あたしは女子に抱き着かれたままちょっと笑う。
いつもの日常。
変わらない日常。
楽しすぎてなんだか、少しだけ、むなしい。
――ガラッ!
後ろの方で勢いよく教室のドアが開いた。
あたしはまだドア付近に居たので、反射的に振り向いた。
ドアを開けたのは、お久しぶりのご登場である、
「……未来さんじゃないっすか。」
我が親友……いや気持ち悪いね、悪友って言おう、我が悪友、未来さん。
未来さんはクラスメイトに群がられている(?)あたしを見つけると、つかつかと一直線に、そりゃもう迷い道のない一方通行だとでもいうように歩み寄ってきた。

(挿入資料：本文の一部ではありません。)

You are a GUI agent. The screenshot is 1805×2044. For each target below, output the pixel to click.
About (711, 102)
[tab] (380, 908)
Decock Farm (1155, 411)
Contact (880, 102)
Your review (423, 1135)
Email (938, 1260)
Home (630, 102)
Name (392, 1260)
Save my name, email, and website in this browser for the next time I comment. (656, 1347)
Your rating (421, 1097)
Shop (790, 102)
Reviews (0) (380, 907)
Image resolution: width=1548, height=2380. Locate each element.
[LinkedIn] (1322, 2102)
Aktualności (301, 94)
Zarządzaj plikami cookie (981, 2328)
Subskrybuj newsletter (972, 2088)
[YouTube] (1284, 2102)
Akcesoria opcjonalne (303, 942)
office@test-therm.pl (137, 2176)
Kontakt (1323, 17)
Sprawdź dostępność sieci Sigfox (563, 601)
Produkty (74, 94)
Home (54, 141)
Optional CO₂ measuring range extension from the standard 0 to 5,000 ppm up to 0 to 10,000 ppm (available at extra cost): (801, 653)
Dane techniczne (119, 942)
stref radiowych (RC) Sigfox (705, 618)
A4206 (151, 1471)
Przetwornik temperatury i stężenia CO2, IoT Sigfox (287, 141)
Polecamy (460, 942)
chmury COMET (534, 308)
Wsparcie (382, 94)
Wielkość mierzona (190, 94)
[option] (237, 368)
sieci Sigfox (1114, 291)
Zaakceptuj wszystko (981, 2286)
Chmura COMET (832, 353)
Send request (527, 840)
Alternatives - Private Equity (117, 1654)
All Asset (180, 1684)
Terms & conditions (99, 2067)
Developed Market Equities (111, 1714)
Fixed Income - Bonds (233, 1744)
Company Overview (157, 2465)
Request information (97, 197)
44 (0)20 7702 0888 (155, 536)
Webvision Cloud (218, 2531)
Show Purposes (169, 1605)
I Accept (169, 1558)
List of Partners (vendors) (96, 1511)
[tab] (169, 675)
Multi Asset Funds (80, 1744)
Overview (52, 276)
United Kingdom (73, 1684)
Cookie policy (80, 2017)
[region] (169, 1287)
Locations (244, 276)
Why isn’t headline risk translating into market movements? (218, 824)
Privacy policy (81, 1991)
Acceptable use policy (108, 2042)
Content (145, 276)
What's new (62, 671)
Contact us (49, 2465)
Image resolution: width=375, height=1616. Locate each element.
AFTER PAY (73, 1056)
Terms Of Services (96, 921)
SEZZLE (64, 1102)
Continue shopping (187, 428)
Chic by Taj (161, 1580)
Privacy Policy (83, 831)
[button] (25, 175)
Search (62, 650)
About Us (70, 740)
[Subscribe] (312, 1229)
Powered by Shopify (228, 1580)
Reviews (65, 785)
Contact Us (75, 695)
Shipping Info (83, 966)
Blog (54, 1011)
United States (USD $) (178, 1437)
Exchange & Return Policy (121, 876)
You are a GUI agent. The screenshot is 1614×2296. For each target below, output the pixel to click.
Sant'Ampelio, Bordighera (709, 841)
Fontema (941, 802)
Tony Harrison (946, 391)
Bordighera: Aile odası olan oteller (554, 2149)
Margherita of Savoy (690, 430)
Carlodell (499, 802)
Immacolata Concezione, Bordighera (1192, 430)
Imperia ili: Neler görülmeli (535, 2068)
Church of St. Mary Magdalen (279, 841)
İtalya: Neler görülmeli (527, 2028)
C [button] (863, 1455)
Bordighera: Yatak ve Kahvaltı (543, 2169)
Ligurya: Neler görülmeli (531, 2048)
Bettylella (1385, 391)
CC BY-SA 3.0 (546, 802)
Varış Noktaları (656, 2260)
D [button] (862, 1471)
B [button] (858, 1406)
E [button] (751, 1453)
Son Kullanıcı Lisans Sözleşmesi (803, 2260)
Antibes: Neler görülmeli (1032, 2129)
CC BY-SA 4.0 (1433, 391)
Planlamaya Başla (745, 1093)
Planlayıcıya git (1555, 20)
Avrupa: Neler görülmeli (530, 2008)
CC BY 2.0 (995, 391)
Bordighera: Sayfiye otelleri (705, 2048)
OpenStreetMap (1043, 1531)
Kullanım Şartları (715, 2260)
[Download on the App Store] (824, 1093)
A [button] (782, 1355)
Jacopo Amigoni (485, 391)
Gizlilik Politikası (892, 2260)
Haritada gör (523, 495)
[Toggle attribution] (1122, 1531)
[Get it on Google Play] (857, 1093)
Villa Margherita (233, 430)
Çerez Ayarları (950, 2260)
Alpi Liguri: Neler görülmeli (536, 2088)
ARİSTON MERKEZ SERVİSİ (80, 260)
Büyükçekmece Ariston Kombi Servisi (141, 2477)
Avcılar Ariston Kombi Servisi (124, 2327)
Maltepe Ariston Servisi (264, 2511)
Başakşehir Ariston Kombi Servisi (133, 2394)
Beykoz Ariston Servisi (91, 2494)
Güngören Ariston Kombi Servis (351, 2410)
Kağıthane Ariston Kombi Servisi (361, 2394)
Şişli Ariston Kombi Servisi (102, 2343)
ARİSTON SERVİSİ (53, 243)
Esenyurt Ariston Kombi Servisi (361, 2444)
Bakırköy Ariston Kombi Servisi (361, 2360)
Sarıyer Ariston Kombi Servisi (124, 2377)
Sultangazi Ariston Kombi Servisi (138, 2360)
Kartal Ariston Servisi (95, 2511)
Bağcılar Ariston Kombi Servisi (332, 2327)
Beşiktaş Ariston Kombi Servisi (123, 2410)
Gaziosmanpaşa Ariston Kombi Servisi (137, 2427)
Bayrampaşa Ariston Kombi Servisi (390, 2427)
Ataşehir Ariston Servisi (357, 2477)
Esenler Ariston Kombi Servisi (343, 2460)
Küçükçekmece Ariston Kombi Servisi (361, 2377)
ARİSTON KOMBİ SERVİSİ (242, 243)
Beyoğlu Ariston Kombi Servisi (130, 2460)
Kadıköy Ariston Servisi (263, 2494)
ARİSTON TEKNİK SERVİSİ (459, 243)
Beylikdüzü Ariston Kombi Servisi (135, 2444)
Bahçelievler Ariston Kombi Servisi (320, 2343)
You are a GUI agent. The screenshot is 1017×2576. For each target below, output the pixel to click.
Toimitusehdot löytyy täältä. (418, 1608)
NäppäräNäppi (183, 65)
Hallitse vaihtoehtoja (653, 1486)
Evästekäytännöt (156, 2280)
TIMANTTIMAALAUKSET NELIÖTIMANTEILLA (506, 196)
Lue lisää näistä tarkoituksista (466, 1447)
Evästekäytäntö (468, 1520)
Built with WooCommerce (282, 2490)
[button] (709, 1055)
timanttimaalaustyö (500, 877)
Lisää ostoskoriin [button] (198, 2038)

その威圧感からかなんなのか、クラスメイトも未来さんが通る道を避けて行く。
コイツただモンじゃねぇ的な。
――ガシッ!
歩み寄ってきた未来さんは、「お久しぶり」と言おうとしたあたしの「おひさ」まで聞くか聞かないかのところで、あたしの腕を掴んだ。
凄まじい力で掴んだ。
さすがのあたしも若干の驚きを隠せない。
地味に痛い。
「……ちょっと来て。」
未来さんは低い声でそう言うと、あたしの腕をグイグイ引っ張った。
何が何だかわからないあたしは、とりあえず未来さんが何かにお怒りのようだということだけは理解して、つんのめりながら未来さんに引っ張られていった。
教室を出る間際、振り返った教室の中から、きょとんとしたクラスメイトの視線があたしと未来を眺めていた。